Go through the listing and copy every line word for word.
***
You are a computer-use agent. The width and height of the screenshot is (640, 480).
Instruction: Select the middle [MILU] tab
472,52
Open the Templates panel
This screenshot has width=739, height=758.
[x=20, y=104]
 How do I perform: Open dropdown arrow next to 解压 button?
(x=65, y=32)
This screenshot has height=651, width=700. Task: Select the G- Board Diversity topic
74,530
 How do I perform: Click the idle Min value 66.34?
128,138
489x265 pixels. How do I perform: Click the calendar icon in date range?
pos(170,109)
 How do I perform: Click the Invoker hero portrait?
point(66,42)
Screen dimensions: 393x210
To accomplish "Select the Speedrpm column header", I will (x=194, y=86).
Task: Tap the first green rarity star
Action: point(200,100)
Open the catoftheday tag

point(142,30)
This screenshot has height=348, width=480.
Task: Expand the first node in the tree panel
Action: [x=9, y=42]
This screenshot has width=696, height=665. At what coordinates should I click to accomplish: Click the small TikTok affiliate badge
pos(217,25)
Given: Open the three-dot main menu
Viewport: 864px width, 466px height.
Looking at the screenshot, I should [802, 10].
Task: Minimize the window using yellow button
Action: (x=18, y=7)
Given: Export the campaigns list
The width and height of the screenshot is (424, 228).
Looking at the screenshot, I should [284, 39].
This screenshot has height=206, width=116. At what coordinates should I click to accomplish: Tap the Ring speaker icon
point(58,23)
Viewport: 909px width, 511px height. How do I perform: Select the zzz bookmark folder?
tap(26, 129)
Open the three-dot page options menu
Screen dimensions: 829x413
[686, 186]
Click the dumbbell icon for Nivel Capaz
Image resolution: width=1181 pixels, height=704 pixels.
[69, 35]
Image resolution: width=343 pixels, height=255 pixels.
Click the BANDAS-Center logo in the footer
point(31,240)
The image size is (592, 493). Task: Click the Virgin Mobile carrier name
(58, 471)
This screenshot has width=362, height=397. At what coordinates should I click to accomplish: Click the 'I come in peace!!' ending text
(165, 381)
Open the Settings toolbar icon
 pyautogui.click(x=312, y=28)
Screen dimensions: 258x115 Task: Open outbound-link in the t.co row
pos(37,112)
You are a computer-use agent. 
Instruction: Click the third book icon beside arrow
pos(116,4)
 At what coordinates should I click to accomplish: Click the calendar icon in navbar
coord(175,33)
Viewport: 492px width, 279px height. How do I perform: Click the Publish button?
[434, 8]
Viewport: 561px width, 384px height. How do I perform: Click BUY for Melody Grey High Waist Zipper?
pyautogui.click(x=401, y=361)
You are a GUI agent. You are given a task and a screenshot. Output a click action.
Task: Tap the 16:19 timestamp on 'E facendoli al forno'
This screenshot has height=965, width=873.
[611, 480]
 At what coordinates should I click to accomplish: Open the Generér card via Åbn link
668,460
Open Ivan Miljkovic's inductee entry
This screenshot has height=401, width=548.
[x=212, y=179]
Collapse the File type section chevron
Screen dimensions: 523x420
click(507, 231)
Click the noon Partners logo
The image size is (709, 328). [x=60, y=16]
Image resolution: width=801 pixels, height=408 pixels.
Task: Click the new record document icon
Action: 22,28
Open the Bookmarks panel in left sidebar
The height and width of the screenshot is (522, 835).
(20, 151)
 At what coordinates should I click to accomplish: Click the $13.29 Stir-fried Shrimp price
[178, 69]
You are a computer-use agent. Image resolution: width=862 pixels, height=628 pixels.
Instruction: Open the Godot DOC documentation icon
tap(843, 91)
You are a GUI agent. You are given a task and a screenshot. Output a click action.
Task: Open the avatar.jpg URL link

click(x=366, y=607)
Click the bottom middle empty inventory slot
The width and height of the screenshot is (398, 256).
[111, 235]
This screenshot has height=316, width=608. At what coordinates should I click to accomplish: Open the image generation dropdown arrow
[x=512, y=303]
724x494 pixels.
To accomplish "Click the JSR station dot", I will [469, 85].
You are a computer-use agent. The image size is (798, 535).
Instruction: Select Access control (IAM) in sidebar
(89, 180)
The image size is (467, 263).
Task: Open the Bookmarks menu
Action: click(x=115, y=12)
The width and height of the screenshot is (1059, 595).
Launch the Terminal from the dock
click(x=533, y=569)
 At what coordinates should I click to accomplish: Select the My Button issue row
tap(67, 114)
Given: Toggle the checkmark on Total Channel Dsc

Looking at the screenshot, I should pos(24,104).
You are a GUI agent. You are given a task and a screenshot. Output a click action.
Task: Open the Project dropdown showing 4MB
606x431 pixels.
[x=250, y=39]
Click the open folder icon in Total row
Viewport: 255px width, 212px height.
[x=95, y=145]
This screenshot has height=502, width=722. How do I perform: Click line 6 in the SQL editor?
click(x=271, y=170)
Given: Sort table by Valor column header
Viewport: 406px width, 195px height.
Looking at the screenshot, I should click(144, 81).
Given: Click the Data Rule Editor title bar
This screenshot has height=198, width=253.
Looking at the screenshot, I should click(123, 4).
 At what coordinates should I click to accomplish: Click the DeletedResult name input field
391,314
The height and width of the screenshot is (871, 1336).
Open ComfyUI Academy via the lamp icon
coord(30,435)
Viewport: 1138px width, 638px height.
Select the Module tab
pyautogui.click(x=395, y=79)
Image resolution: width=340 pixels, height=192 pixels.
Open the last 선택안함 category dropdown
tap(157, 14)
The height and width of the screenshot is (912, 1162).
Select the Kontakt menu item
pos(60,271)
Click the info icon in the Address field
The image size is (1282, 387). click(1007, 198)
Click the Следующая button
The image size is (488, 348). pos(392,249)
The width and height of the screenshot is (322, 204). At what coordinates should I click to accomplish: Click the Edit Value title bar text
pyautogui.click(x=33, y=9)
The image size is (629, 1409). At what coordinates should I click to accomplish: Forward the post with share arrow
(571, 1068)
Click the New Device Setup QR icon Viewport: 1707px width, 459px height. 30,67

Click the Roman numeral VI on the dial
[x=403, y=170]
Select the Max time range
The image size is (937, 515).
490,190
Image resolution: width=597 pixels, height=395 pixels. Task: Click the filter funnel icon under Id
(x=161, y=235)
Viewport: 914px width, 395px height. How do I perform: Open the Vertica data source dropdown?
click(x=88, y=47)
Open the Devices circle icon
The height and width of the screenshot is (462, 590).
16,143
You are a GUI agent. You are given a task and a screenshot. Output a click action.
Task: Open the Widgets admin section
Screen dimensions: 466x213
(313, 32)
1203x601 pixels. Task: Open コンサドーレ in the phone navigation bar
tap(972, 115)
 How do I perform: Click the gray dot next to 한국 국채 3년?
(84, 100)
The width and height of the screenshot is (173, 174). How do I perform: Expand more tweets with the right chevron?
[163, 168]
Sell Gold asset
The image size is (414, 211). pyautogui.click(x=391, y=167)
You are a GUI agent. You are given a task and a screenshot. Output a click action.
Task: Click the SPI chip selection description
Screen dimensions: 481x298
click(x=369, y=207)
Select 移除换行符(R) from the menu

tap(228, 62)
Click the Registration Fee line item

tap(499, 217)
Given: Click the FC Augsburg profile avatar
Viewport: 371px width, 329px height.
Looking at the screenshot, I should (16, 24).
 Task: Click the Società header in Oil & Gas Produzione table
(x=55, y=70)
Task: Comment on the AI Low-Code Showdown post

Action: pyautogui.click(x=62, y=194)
***
PROBLEM SOLUTION.
You are a computer-use agent. The width and height of the screenshot is (640, 480).
Instruction: Select the middle [MILU] tab
472,52
Open the Templates panel
This screenshot has width=739, height=758.
[x=20, y=104]
 How do I perform: Open dropdown arrow next to 解压 button?
(x=65, y=32)
This screenshot has height=651, width=700. Task: Select the G- Board Diversity topic
74,530
 How do I perform: Click the idle Min value 66.34?
128,138
489x265 pixels. How do I perform: Click the calendar icon in date range?
pos(170,109)
 How do I perform: Click the Invoker hero portrait?
point(66,42)
Screen dimensions: 393x210
To accomplish "Select the Speedrpm column header", I will (x=194, y=86).
Task: Tap the first green rarity star
Action: point(200,100)
Open the catoftheday tag

point(142,30)
This screenshot has height=348, width=480.
Task: Expand the first node in the tree panel
Action: [x=9, y=42]
This screenshot has width=696, height=665. At what coordinates should I click to accomplish: Click the small TikTok affiliate badge
pos(217,25)
Given: Open the three-dot main menu
Viewport: 864px width, 466px height.
Looking at the screenshot, I should [802, 10].
Task: Minimize the window using yellow button
Action: (x=18, y=7)
Given: Export the campaigns list
The width and height of the screenshot is (424, 228).
Looking at the screenshot, I should [284, 39].
This screenshot has height=206, width=116. At what coordinates should I click to accomplish: Tap the Ring speaker icon
point(58,23)
Viewport: 909px width, 511px height. How do I perform: Select the zzz bookmark folder?
tap(26, 129)
Open the three-dot page options menu
Screen dimensions: 829x413
[686, 186]
Click the dumbbell icon for Nivel Capaz
Image resolution: width=1181 pixels, height=704 pixels.
[69, 35]
Image resolution: width=343 pixels, height=255 pixels.
Click the BANDAS-Center logo in the footer
point(31,240)
The image size is (592, 493). Task: Click the Virgin Mobile carrier name
(58, 471)
This screenshot has width=362, height=397. At what coordinates should I click to accomplish: Click the 'I come in peace!!' ending text
(165, 381)
Open the Settings toolbar icon
 pyautogui.click(x=312, y=28)
Screen dimensions: 258x115 Task: Open outbound-link in the t.co row
pos(37,112)
You are a computer-use agent. 
Instruction: Click the third book icon beside arrow
pos(116,4)
 At what coordinates should I click to accomplish: Click the calendar icon in navbar
coord(175,33)
Viewport: 492px width, 279px height. How do I perform: Click the Publish button?
[434, 8]
Viewport: 561px width, 384px height. How do I perform: Click BUY for Melody Grey High Waist Zipper?
pyautogui.click(x=401, y=361)
You are a GUI agent. You are given a task and a screenshot. Output a click action.
Task: Tap the 16:19 timestamp on 'E facendoli al forno'
This screenshot has height=965, width=873.
[611, 480]
 At what coordinates should I click to accomplish: Open the Generér card via Åbn link
668,460
Open Ivan Miljkovic's inductee entry
This screenshot has height=401, width=548.
[x=212, y=179]
Collapse the File type section chevron
Screen dimensions: 523x420
click(507, 231)
Click the noon Partners logo
The image size is (709, 328). [x=60, y=16]
Image resolution: width=801 pixels, height=408 pixels.
Task: Click the new record document icon
Action: 22,28
Open the Bookmarks panel in left sidebar
The height and width of the screenshot is (522, 835).
(20, 151)
 At what coordinates should I click to accomplish: Click the $13.29 Stir-fried Shrimp price
[178, 69]
You are a computer-use agent. Image resolution: width=862 pixels, height=628 pixels.
Instruction: Open the Godot DOC documentation icon
tap(843, 91)
You are a GUI agent. You are given a task and a screenshot. Output a click action.
Task: Open the avatar.jpg URL link

click(x=366, y=607)
Click the bottom middle empty inventory slot
The width and height of the screenshot is (398, 256).
[111, 235]
This screenshot has height=316, width=608. At what coordinates should I click to accomplish: Open the image generation dropdown arrow
[x=512, y=303]
724x494 pixels.
To accomplish "Click the JSR station dot", I will [469, 85].
You are a computer-use agent. The image size is (798, 535).
Instruction: Select Access control (IAM) in sidebar
(89, 180)
The image size is (467, 263).
Task: Open the Bookmarks menu
Action: click(x=115, y=12)
The width and height of the screenshot is (1059, 595).
Launch the Terminal from the dock
click(x=533, y=569)
 At what coordinates should I click to accomplish: Select the My Button issue row
tap(67, 114)
Given: Toggle the checkmark on Total Channel Dsc

Looking at the screenshot, I should pos(24,104).
You are a GUI agent. You are given a task and a screenshot. Output a click action.
Task: Open the Project dropdown showing 4MB
606x431 pixels.
[x=250, y=39]
Click the open folder icon in Total row
Viewport: 255px width, 212px height.
[x=95, y=145]
This screenshot has height=502, width=722. How do I perform: Click line 6 in the SQL editor?
click(x=271, y=170)
Given: Sort table by Valor column header
Viewport: 406px width, 195px height.
Looking at the screenshot, I should click(144, 81).
Given: Click the Data Rule Editor title bar
This screenshot has height=198, width=253.
Looking at the screenshot, I should click(123, 4).
 At what coordinates should I click to accomplish: Click the DeletedResult name input field
391,314
The height and width of the screenshot is (871, 1336).
Open ComfyUI Academy via the lamp icon
coord(30,435)
Viewport: 1138px width, 638px height.
Select the Module tab
pyautogui.click(x=395, y=79)
Image resolution: width=340 pixels, height=192 pixels.
Open the last 선택안함 category dropdown
tap(157, 14)
The height and width of the screenshot is (912, 1162).
Select the Kontakt menu item
pos(60,271)
Click the info icon in the Address field
The image size is (1282, 387). click(1007, 198)
Click the Следующая button
The image size is (488, 348). pos(392,249)
The width and height of the screenshot is (322, 204). At what coordinates should I click to accomplish: Click the Edit Value title bar text
pyautogui.click(x=33, y=9)
The image size is (629, 1409). At what coordinates should I click to accomplish: Forward the post with share arrow
(571, 1068)
Click the New Device Setup QR icon Viewport: 1707px width, 459px height. 30,67

Click the Roman numeral VI on the dial
[x=403, y=170]
Select the Max time range
The image size is (937, 515).
490,190
Image resolution: width=597 pixels, height=395 pixels. Task: Click the filter funnel icon under Id
(x=161, y=235)
Viewport: 914px width, 395px height. How do I perform: Open the Vertica data source dropdown?
click(x=88, y=47)
Open the Devices circle icon
The height and width of the screenshot is (462, 590).
16,143
You are a GUI agent. You are given a task and a screenshot. Output a click action.
Task: Open the Widgets admin section
Screen dimensions: 466x213
(313, 32)
1203x601 pixels. Task: Open コンサドーレ in the phone navigation bar
tap(972, 115)
 How do I perform: Click the gray dot next to 한국 국채 3년?
(84, 100)
The width and height of the screenshot is (173, 174). How do I perform: Expand more tweets with the right chevron?
[163, 168]
Sell Gold asset
The image size is (414, 211). pyautogui.click(x=391, y=167)
You are a GUI agent. You are given a task and a screenshot. Output a click action.
Task: Click the SPI chip selection description
Screen dimensions: 481x298
click(x=369, y=207)
Select 移除换行符(R) from the menu

tap(228, 62)
Click the Registration Fee line item

tap(499, 217)
Given: Click the FC Augsburg profile avatar
Viewport: 371px width, 329px height.
Looking at the screenshot, I should (16, 24).
 Task: Click the Società header in Oil & Gas Produzione table
(x=55, y=70)
Task: Comment on the AI Low-Code Showdown post

Action: pyautogui.click(x=62, y=194)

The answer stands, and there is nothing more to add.